#### WORK REQUIRED:
Look below for the line containing "Tap back arrow" and the line containing "Choose WildFly 11"; repeat exactly those two lines and all lines between them, and nothing else.

#### Items listed in a dataset:
# # # # #

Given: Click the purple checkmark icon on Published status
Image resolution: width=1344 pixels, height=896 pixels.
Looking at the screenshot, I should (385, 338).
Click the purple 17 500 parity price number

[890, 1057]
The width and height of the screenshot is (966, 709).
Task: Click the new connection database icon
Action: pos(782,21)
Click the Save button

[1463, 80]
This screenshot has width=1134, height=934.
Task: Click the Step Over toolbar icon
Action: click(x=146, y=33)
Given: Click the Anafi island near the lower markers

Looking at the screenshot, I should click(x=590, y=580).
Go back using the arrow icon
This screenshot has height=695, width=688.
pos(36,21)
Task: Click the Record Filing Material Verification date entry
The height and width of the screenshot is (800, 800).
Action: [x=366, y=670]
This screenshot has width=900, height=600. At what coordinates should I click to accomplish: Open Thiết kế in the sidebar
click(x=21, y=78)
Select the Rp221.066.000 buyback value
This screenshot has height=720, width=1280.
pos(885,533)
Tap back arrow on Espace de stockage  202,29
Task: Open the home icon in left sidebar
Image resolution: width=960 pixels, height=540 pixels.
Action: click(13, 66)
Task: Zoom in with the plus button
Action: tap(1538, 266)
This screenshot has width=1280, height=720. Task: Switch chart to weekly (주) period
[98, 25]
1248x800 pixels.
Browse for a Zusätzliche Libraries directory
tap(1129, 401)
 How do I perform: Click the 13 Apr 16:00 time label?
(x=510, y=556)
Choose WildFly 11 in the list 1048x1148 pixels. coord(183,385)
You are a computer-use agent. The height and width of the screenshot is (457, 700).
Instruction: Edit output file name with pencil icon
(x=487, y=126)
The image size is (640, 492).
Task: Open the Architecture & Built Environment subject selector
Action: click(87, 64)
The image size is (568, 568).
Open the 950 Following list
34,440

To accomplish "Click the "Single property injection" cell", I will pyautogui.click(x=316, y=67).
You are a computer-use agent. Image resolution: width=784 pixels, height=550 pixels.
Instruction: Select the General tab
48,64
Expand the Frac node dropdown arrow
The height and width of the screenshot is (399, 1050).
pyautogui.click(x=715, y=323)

# # # # #

#### TASK OUTPUT:
Tap back arrow on Espace de stockage  202,29
Task: Open the home icon in left sidebar
Image resolution: width=960 pixels, height=540 pixels.
Action: click(13, 66)
Task: Zoom in with the plus button
Action: tap(1538, 266)
This screenshot has width=1280, height=720. Task: Switch chart to weekly (주) period
[98, 25]
1248x800 pixels.
Browse for a Zusätzliche Libraries directory
tap(1129, 401)
 How do I perform: Click the 13 Apr 16:00 time label?
(x=510, y=556)
Choose WildFly 11 in the list 1048x1148 pixels. coord(183,385)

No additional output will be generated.